WICHITA, Kan. — A southern Kansas oil boom that started two years ago has given landowners an infusion of cash from lease payments and boosted local governments and businesses.
Largely out-of-state oil companies have drilled hundreds of horizontal wells in places like Sumner, Harper, Barber and Comanche counties, delivering an enormous financial boost.
But the Wichita Eagle reported that there’s a negative impact for some without a stake in the oil industry because of rising housing costs.
Eric Smith and his wife, Kathy, are among those reaping the benefits of increased economic activity.
The Smiths own the 16-room Anthony Motel, which normally gets decent business — especially during hunting season. Since the oil companies arrived in Harper County, it’s usually full.
As a result, the couple decided to build a 45-room motel at the northern edge of the city. The Cobblestone Hotel is slated to open next month and employ six to eight people.
“I felt like we needed to take advantage of this somehow,” Eric Smith said.

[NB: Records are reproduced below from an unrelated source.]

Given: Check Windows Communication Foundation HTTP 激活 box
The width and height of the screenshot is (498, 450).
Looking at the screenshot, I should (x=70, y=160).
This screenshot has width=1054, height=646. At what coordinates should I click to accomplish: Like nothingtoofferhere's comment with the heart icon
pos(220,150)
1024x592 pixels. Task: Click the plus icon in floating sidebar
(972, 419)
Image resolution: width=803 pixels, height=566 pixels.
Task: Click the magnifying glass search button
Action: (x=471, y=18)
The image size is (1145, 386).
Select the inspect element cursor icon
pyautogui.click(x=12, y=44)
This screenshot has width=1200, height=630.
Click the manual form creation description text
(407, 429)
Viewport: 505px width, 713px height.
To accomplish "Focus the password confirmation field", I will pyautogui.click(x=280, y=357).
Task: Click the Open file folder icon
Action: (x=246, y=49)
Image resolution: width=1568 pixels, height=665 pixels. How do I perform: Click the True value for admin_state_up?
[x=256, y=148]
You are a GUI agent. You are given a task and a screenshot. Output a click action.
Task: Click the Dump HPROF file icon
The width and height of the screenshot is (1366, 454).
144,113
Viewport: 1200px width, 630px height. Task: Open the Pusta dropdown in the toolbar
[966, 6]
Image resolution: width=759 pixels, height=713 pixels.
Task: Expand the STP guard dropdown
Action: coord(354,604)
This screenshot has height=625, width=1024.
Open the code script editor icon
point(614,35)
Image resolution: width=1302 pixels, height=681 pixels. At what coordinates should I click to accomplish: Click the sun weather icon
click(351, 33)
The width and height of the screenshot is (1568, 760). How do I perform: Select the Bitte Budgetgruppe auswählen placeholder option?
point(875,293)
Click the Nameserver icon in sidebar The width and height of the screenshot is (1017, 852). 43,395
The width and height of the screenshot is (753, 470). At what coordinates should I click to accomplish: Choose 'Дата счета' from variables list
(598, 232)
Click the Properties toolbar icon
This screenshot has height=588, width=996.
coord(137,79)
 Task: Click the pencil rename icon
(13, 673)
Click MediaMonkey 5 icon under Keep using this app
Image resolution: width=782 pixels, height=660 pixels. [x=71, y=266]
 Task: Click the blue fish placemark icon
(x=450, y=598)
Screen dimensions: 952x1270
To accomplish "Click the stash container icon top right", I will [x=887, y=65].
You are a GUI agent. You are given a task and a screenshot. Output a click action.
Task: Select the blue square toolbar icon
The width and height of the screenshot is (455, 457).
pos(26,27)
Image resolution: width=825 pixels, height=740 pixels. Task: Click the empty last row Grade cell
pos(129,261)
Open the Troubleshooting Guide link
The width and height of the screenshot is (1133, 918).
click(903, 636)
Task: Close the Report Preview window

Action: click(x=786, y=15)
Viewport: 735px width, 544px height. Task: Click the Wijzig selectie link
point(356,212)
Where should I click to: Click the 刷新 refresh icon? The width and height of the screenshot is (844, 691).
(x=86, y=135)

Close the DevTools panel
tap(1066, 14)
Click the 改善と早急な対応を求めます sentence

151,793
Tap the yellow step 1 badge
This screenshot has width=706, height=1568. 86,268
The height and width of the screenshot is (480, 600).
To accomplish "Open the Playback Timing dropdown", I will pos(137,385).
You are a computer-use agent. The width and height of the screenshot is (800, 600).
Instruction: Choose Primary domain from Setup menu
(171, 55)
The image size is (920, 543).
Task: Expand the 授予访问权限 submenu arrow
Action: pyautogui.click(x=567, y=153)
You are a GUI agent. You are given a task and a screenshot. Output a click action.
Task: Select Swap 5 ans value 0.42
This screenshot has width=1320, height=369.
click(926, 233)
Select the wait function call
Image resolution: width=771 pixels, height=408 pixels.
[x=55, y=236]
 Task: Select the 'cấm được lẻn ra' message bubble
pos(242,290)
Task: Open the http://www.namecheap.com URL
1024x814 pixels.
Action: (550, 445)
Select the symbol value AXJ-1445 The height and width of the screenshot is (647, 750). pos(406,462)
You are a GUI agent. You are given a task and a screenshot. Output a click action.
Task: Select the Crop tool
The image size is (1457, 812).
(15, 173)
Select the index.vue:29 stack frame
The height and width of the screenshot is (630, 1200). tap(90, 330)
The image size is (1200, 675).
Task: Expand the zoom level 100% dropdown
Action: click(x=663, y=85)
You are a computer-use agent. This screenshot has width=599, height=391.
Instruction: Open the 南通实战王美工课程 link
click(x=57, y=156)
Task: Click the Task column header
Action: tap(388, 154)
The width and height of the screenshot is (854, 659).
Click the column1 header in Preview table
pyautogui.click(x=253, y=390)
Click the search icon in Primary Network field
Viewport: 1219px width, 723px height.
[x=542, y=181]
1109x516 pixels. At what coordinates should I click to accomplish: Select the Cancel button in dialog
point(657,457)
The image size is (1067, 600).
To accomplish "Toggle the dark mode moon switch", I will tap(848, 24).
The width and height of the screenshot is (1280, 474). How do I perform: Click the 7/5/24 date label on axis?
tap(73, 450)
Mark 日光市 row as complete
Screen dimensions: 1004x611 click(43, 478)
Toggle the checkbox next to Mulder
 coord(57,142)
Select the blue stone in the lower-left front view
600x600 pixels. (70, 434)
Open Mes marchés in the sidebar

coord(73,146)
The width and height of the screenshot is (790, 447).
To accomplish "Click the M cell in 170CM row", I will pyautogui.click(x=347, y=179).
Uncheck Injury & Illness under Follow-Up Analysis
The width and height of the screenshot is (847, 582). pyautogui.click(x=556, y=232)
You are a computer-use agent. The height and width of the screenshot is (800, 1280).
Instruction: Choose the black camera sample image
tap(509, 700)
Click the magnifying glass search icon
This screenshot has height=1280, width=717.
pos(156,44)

The revived oil industry and establishment of wind farms have meant an increased number of lease payments in the hands of local governments. The energy boom also has resulted in land values along the state’s southern border climbing sharply.
The Kansas Department of Revenue says total assessed value of Harper County land rose 33 percent between January 2010 and January 2012. Barber County’s assessed value went up 34 percent and Comanche County’s rose 27 percent during the same period.
But the farmland market has been hurt by the boom, said Brandon Gerber of Gerber Auction and Real Estate in Anthony.
“Why would I sell my land if there was a gusher of oil underneath?” he said
And home prices are going way up because people who are flush with cash can afford to pay higher prices for property that suddenly is in high demand. It’s hurting many residents, especially young people, said Allie Woods, a resident of Harper.
Woods said she pays $400 a month for a rental house, but has to move because the home is being sold. A similar house that she looked at is renting for $1,000 a month, she said.
“The ones that are getting money (from the oil boom) are enjoying it,” she said. “The ones who aren’t don’t like it so much.”
There’s also a lot of skepticism from traditional Kansas oil companies, though a few of the bigger ones are now trying horizontal drilling.
Shell Oil Co. recently filed an intent to drill notice in southwest Sedgwick County. Others also have started moving north and west of the original counties in search of oil.
Smith, the hotel owner, said even though he’s making a big investment in the future, he’s not completely convinced the boom will still be around in four years.
“If this stays and I don’t do this, I’d have missed out,” he said. “If it doesn’t, well, I’ll work it out.”